The Progress Campaign
- Founded: January 1, 2018
- Founder: Dan Krulwich
- Type: Political organizing group
- Purpose: Organizing for down-ballot candidates
- Website: ourprogress.org

= The Progress Campaign =

Political Organizing Team

The Progress Campaign is an American progressive political organizing group formed in January 2018 by a group of organizers to help promote down-ballot candidates in the 2018, 2019 and 2020 US election cycles. The team helped organize for hundreds of down-ballot candidates for the United States House of Representatives, State Legislatures and other statewide elections by partnering with local and state organizations, airing discussions with candidates and local university chapters and lead field organizing efforts in key swing districts across the country.
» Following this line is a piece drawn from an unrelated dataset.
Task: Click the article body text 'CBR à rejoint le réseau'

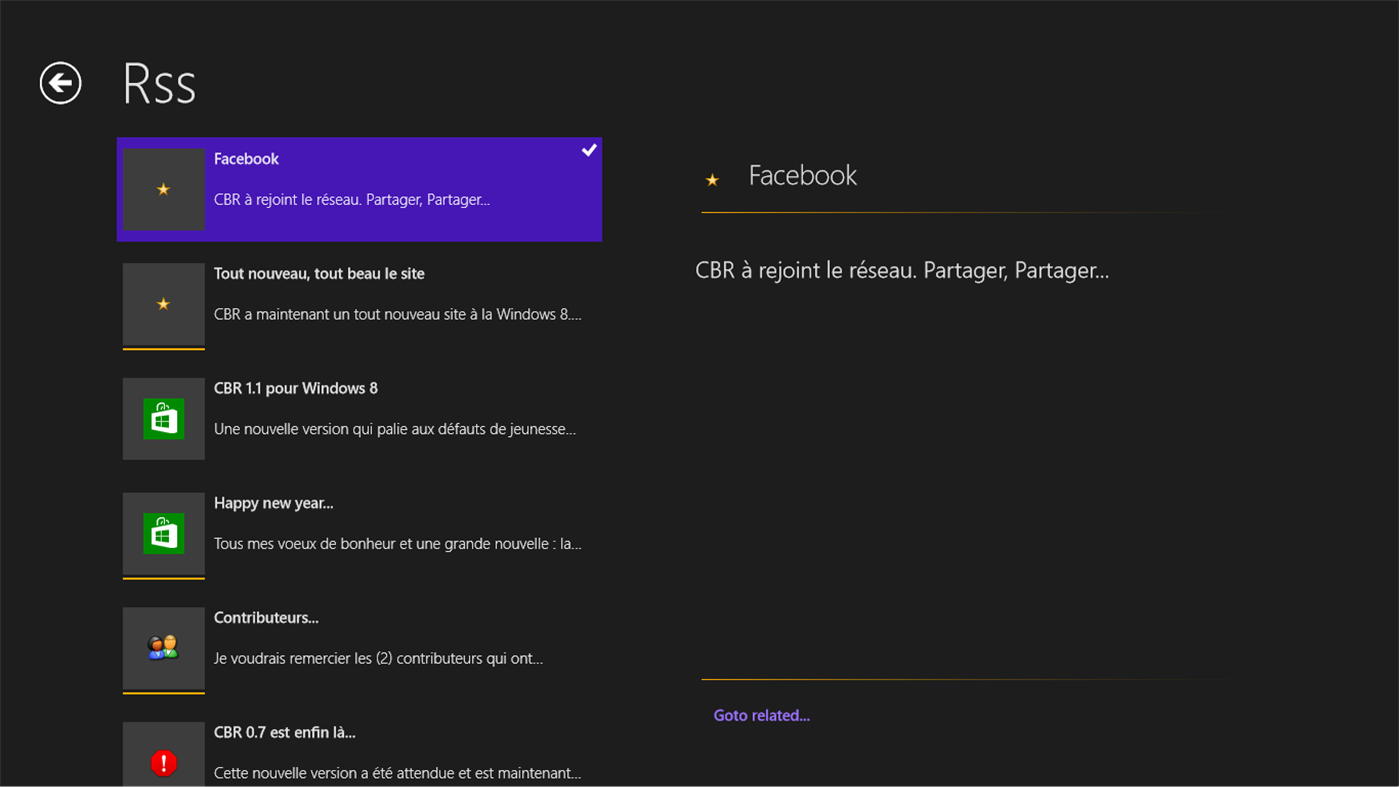Action: (901, 269)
After the COVID-19 pandemic reached the United States and political ground operations were halted, the group published their key organizing tool as a forecast model for the 2020 Presidential Election. Their Presidential forecast rose to prominence being the only forecast to showcase county-level projections as well as changes to voter registration and demographic swings. According to local and state coverage of the presidential election, the forecast was one of the more optimistic of Former Vice President Joe Biden's chances in key U.S. states like Texas and Georgia while maintaining that his pathway to 270 remains outside the margin of error.

== History ==
The Progress Campaign was started by a group of organizers in early 2018 after working and volunteering on down-ballot campaigns in the 2016 and 2017 elections. After working on the 2018 midterm elections, which saw Democrats gain control of the United States House of Representatives and multiple state legislative chambers, the group became active in the 2019 elections for Kentucky Governor, Louisiana Governor and the state legislature elections in Virginia by mobilizing younger voters, organizing phone banking operations and conducting voter registration drives.